PROBLEM -
Nothing outside the range is wanted. Repeat exactly the lines below from the one with "Click the 83.1% bar for 400-425" through the one with "You are a computer-use agent. Image".

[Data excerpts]
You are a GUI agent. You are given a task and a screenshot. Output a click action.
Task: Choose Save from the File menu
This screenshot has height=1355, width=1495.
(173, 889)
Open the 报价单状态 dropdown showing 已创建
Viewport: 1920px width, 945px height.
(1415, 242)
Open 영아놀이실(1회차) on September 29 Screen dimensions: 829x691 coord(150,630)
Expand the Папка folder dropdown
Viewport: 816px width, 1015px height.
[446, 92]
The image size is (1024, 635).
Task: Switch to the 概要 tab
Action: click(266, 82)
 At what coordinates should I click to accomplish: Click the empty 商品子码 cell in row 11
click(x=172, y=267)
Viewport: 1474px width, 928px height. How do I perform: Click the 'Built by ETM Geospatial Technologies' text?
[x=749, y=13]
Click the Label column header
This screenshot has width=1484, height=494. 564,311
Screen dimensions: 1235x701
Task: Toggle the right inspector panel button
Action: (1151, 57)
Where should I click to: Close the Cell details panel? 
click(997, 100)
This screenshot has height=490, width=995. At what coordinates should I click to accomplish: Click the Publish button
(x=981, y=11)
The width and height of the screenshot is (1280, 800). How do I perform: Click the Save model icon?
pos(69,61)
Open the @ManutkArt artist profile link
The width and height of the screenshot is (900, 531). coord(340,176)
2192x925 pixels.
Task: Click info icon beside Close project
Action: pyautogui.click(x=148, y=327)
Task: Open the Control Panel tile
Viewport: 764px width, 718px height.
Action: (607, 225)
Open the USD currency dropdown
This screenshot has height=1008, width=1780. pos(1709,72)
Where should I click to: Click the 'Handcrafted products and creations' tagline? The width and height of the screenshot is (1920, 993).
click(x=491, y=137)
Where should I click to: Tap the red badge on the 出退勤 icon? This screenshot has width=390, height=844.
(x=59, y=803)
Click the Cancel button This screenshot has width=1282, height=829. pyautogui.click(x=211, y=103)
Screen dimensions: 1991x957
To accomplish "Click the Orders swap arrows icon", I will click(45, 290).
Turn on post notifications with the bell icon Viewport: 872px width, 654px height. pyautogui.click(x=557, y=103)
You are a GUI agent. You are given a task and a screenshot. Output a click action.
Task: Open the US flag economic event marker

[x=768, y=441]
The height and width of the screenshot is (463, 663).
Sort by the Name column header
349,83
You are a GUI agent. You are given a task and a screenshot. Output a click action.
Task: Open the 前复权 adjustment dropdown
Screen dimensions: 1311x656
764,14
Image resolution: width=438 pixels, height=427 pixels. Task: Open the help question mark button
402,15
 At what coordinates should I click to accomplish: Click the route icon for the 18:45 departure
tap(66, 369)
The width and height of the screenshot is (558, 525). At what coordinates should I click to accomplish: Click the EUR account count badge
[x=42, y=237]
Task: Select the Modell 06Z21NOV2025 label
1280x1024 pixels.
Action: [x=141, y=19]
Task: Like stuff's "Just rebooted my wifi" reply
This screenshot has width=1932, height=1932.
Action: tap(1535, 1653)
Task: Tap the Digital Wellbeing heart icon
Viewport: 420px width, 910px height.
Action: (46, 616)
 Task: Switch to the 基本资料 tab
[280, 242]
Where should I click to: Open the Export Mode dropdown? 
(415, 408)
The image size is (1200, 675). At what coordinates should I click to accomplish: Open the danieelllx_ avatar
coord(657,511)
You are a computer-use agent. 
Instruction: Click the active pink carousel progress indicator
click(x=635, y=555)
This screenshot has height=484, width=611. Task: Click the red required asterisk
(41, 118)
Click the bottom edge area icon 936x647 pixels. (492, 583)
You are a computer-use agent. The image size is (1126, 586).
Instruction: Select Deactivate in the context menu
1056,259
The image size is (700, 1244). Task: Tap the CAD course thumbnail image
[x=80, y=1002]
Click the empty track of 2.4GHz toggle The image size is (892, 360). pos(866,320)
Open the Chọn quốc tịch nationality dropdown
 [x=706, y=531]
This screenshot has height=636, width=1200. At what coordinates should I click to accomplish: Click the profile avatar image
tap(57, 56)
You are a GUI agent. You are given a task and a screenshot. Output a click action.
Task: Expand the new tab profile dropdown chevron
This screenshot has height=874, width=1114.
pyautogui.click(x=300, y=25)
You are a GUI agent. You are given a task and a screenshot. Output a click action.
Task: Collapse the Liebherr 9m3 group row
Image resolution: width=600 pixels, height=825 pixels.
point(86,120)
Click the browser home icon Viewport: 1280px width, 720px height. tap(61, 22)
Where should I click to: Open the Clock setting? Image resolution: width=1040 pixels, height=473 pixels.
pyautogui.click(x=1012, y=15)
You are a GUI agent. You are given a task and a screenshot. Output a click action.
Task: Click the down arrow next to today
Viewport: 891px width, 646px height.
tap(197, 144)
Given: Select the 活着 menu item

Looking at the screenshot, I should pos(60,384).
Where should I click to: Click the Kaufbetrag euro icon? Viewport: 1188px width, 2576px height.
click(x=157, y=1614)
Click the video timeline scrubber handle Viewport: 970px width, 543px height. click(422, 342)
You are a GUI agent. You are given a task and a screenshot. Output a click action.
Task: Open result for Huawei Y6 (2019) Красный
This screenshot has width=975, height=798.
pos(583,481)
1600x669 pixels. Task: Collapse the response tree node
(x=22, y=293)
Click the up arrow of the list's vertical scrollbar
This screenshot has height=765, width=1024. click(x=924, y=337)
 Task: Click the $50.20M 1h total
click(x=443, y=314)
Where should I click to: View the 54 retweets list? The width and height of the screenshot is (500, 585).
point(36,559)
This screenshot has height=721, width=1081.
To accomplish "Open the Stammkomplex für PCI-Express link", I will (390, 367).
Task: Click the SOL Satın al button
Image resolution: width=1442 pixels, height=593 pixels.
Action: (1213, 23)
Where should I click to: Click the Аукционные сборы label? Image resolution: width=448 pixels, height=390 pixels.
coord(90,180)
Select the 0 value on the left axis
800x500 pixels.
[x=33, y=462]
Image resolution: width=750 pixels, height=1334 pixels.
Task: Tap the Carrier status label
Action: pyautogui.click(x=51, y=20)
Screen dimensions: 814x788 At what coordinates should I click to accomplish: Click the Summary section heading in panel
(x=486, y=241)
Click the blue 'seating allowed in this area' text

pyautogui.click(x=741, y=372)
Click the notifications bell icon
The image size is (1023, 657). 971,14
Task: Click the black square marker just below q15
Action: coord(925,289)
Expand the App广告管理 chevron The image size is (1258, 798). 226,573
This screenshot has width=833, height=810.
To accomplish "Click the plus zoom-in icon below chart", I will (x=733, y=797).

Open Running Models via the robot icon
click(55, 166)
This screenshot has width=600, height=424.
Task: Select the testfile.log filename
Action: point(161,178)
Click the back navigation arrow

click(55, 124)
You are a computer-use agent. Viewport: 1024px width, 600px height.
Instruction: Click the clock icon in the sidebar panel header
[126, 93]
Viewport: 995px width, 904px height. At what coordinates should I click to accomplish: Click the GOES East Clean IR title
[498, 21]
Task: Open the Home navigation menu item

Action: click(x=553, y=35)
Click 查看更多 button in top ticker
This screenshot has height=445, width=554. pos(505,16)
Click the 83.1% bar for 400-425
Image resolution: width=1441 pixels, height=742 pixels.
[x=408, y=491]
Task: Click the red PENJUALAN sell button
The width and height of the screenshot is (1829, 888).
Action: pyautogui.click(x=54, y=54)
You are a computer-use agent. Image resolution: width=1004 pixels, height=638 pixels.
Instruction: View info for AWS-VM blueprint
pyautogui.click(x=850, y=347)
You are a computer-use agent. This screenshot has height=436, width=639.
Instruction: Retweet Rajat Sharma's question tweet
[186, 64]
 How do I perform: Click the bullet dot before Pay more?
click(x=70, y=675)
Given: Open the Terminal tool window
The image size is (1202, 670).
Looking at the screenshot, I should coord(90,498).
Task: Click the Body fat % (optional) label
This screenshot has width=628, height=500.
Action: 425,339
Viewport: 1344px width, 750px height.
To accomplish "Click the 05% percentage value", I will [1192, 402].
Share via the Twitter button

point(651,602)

EXERCISE SOLUTION -
Click the 83.1% bar for 400-425
Image resolution: width=1441 pixels, height=742 pixels.
[x=408, y=491]
Task: Click the red PENJUALAN sell button
The width and height of the screenshot is (1829, 888).
Action: pyautogui.click(x=54, y=54)
You are a computer-use agent. Image resolution: width=1004 pixels, height=638 pixels.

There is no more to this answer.